Abstract

Introduction: Cardiovascular disease (CVD) is often preceded by prediabetes (pre-DM) and/or prehypertension (pre-HT), but few studies have investigated the effect of concurrent pre-DM and pre-HT on cardiovascular risk. Hypothesis: We assessed the hypothesis that concurrent pre-DM and pre-HT increases the risk of CVD. Furthermore, we examined if the estimated cardiovascular risk differs with sex and with the definition of pre-DM. Methods: In 2002-2005, 2816 randomly selected individuals from two Swedish municipalities were enrolled in a health survey.
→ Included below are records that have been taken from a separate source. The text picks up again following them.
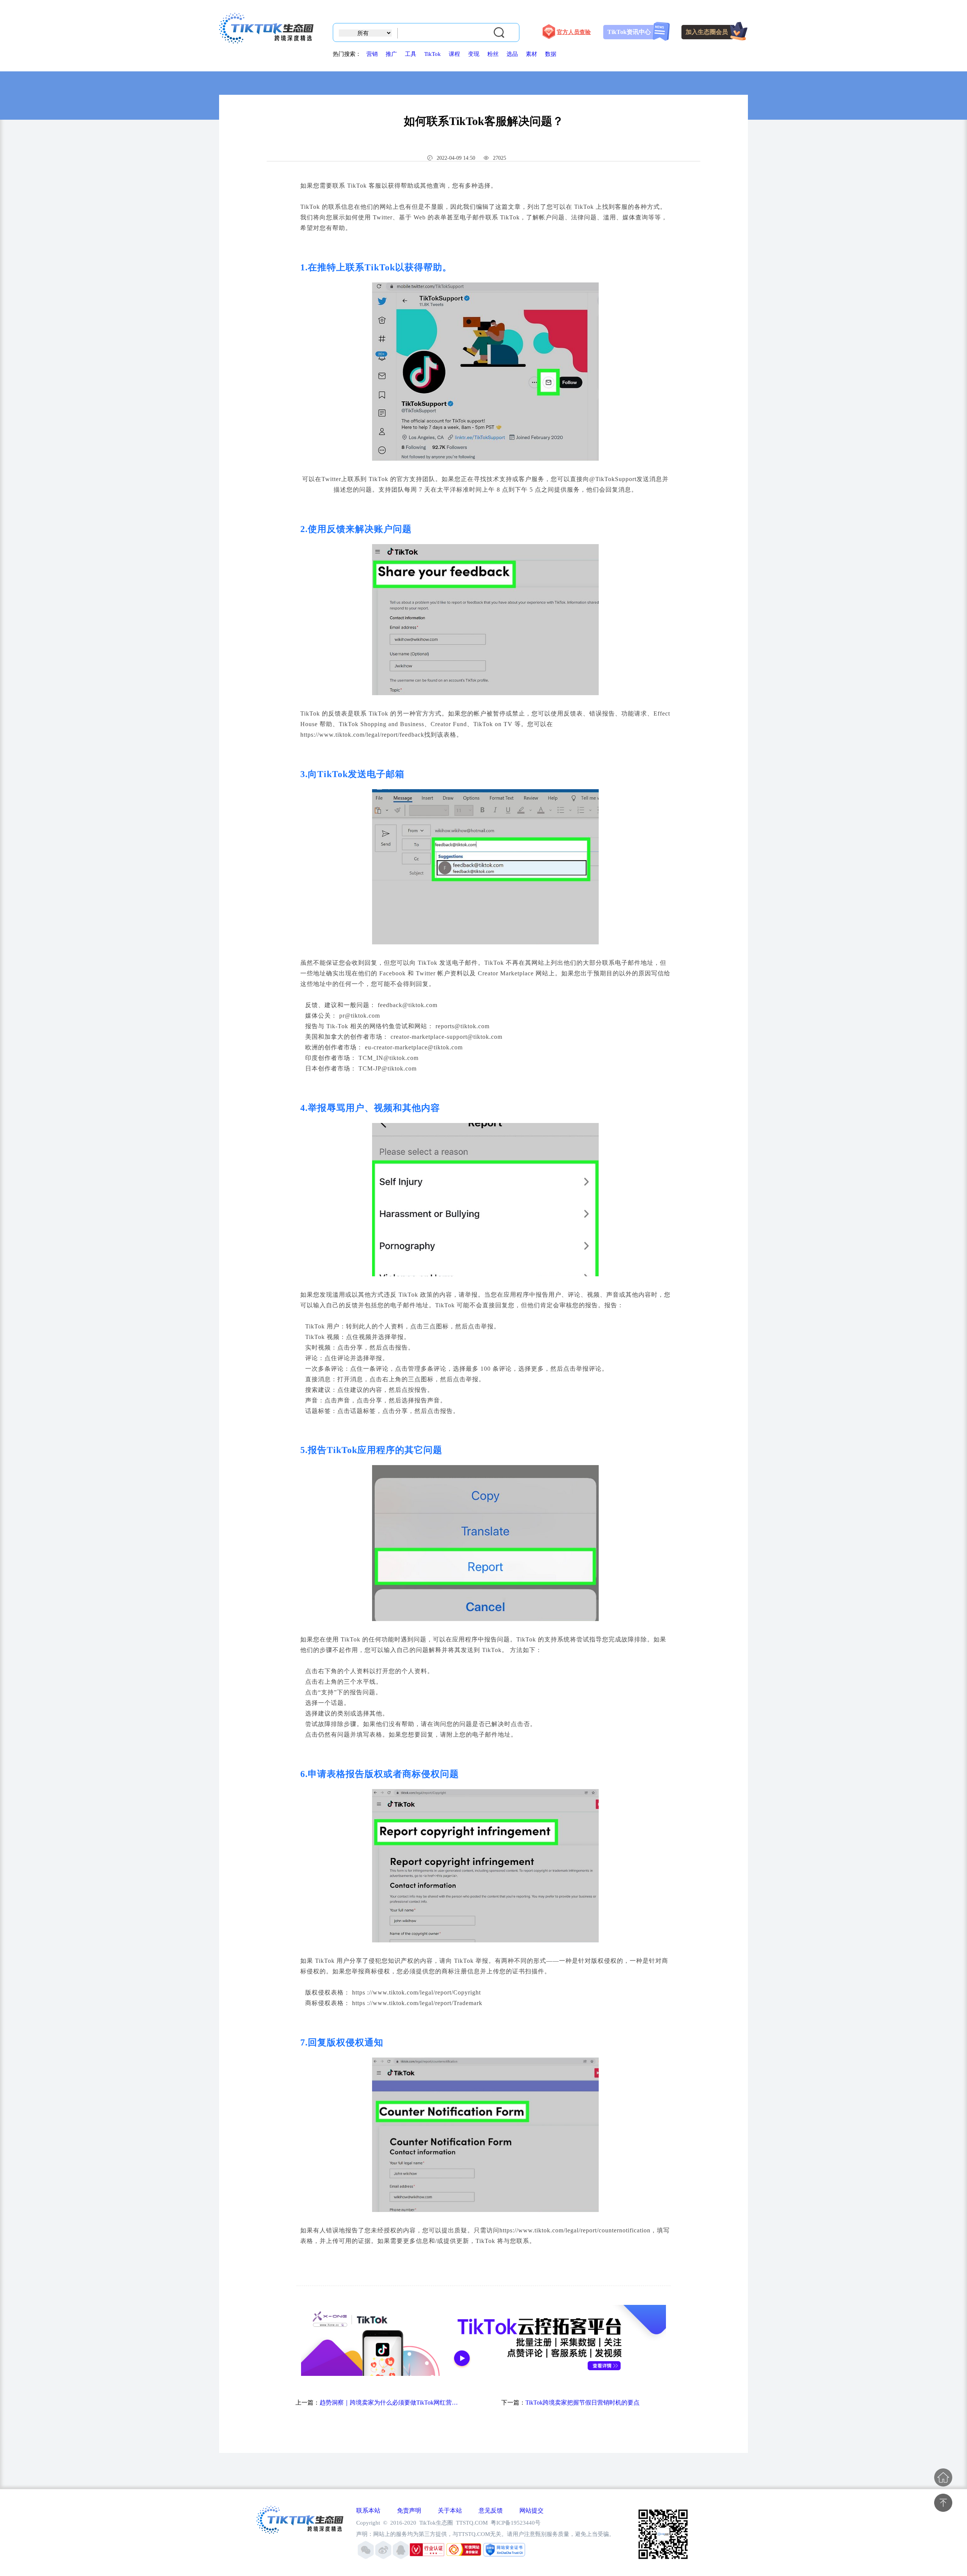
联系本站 (368, 2510)
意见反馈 (491, 2510)
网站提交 (531, 2510)
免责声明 (409, 2510)
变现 (473, 54)
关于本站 (450, 2510)
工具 (410, 54)
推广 (391, 54)
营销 (372, 54)
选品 (512, 54)
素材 (531, 54)
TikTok (432, 54)
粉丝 (493, 54)
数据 (550, 54)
The participants’ cardiometabolic profiles, including blood pressure (BP) and glucose tolerance, were examined. Individuals with diabetes mellitus and/or hypertension were excluded, leaving 2330 persons for analyses. Out of these, 150 had co-existing pre-DM (IFG and/or IGT) and pre-HT (WHO 2013 criteria), while 1250 had simultaneous normal glucose tolerance (NGT) and optimal BP (< 120/80 mmHg). Outcomes were assessed in 2011 using national Swedish registers. Hazard ratios (HR) for CVD were calculated for pre-DM, pre-HT and pre-HT combined with pre-DM, all versus NGT/optimal BP. Analyses were adjusted for age, BMI, sex, smoking and earlier CVD. Results: A total of 80 CVD events occurred during 8.1±0.9 years of follow-up. The unadjusted HR for CVD for combined pre-DM/pre-HT was 22.5. The association was attenuated after adjustments but persisted in the full model, see Figure 1. A test for interaction between combined pre-DM/pre-HT and sex on the outcome of CVD was non-significant (p = 0.6). IFG/pre-HT predicted CVD in all adjustment models (HR 3.2, p = 0.005) while IGT/pre-HT did not. Conclusions: Combined pre-DM and pre-HT substantially increases the risk of CVD. Those with pre-DM defined by IFG might be at particularly high risk, while the risk is likely the same in both sexes. Intensified treatment strategies should be considered in those with concomitant pre-DM and pre-HT.